# Submissive urination and how to manage the situation



## CT Girl (Nov 17, 2010)

I would not correct as that will only make him more nervous. I would have guests sit in a chair and ignore him. Let him see them with you off to the side with treat. Have him sit and give him a treat. Have him do a couple of simple tricks and treat him. Take the focus off the guest and on to you. Occasionally request another trick and treat.


----------



## spindledreams (Aug 7, 2012)

A better description is excitement urination. The best way to handle it is to make everything very low key. Teach your boy an alternative to getting excited. Make the door bell ring mean go lay on a matt out of the way or some other settle down and be calm behavior. Tell your friends to ignore him when they first arrive once he and they have settled down then he can be released to say hi but at the first sign of excitement back to the matt for calming down. 
It will take work and you will find your friends are the hardest to "train" but in the long run it will be really nice to have a dog who quietly moves out of the way and waits for permission to say hi.


----------



## Dechi (Aug 22, 2015)

Ignore him until he calms down. No attention at all, by anyone. Don't let guests handle him until he's quiet. And no excited, high pitched voices, there the best trigger for a pee !


----------



## lily cd re (Jul 23, 2012)

I agree with all of the above and will add that since he is not yet 6 months old even though he may know in his head he shouldn't be doing this he doesn't have the neuromuscular development in place to control it. That may take another month or two. In the meantime I would have guests arrive while he is out of their sphere of influence. Have the guests sit so they aren;t jump worthy and give them some nice little treats. Tell them that they should ask for a sit or down before petting or giving the treat. He may still leak, but hopefully not right on the guests and he will learn to associate controlling himself even if just for the sit or down for greetings with good things. Stopping the excited leaking will come soon after.


----------



## Caddy (Nov 23, 2014)

Abbey did this excited peeing until she was 6-7 months old, but only with some people. What Dechi said about high voices rings true for me, and people being too excited themselves. If I knew someone was coming I'd put Abbey in her kennel until the initial excitement was over, and then let her out to meet and greet. It passes eventually when their bladders catch up to all that growing.


----------



## Sammy the spoo (Jul 7, 2016)

Thank you for all of your suggestions! We are hosting a get-together on Sunday and it will be a great place to try them out. As some of you have mentioned, the people greeting him are also excited to see him, and that will be the harder one to manage . 
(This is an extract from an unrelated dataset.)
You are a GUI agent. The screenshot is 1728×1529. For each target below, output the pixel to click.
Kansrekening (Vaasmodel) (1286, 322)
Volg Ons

Sent from my A0001 using Tapatalk


----------



## lily cd re (Jul 23, 2012)

Have a great party! Tell your guests that they will be helping you train your pup for his CGC if they help him to greet calmly.


----------



## Sammy the spoo (Jul 7, 2016)

Thank you! And that's a great idea to mention CGC. That is my goal - whether I take the test or not. I'm definitely using the 12 components as my guideline for training. 

Sent from my A0001 using Tapatalk


----------



## Sammy the spoo (Jul 7, 2016)

I'm happy to report Sammy did not piddle on anyone at the party! I think we had about 18 people. I had him on the leash and I asked him for a nice sit- stay by my side. We also made sure everyone kept their distance until he calmed down. 

After a while he calmed down and that's when he left my side, bringing him back to me at the first sight of excitement. He did that a couple of times, and he was a lovely companion for everyone. He got a lot of nice gentle attention, and a great party. 

I was also proud of him because when we were all serving and eating, he was crated. Not a whimper or whining even though he was in the crate in the kitchen where all the tasty meat was (the title of the party was pork-palooza - smoked pulled pork, ribs, pork beans, corn and coleslaw). 

Overall, I was so happy with my puppy yesterday!!!

Sent from my A0001 using Tapatalk


----------



## lily cd re (Jul 23, 2012)

It sounds like you did a great job planning and executing the greetings. I am happy for you and your pup. Good boy Sammy!


----------



## seminolewind (Mar 11, 2016)

This is my 2nd dog with submissive kidneys. With my first dog, I would tell people do NOT look at the dog for 10 minutes and that worked great. At that point, the dog would pretty much approach the person and all was well. With my current dog, we have not set up any formal solution yet. But sit/stay or no eye contact with the dog is what we'll try.


----------



## LittleAussiePoodle (Jun 2, 2016)

I would agree that it sounds more like excitement peeing, and it's awesome to hear that he's doing well. 
My pom x, Pickles, fear urinates around men he likes, and becomes aggressive with those he doesn't. If anybody has a dog that fear urinates, I recommend asking guests to ignore the dog, and having them on a lead nearby, slowly getting closer with every visit, and eventually letting the guest have an arm hanging near the dog, which can, after several more visits, become petting on the chest, maybe with gentle eye contact.
Pickles still has issues with this with my brother. The reason being that my brother expects Pickles to pee on him and so pushes Pickles away (thus making him pee). Pickles loves my brother and will run up to him, leap onto his lap, and then promptly pee himself when he receives eye contact. It's best to train fear urination out with someone who is actually willing to work with the dog, rather than someone like my brother.


----------



## Sammy the spoo (Jul 7, 2016)

Thank you for sharing your experience with us. I am hoping that with time, I'll see less and less of his excitement peeing - but I'm seeing the common ground, whether it be excitement peeing or fear urination... It's important to take things slow, one step at a time to avoid it. And I agree - It helps when guests and people are on board with your training 

Sent from my A0001 using Tapatalk


----------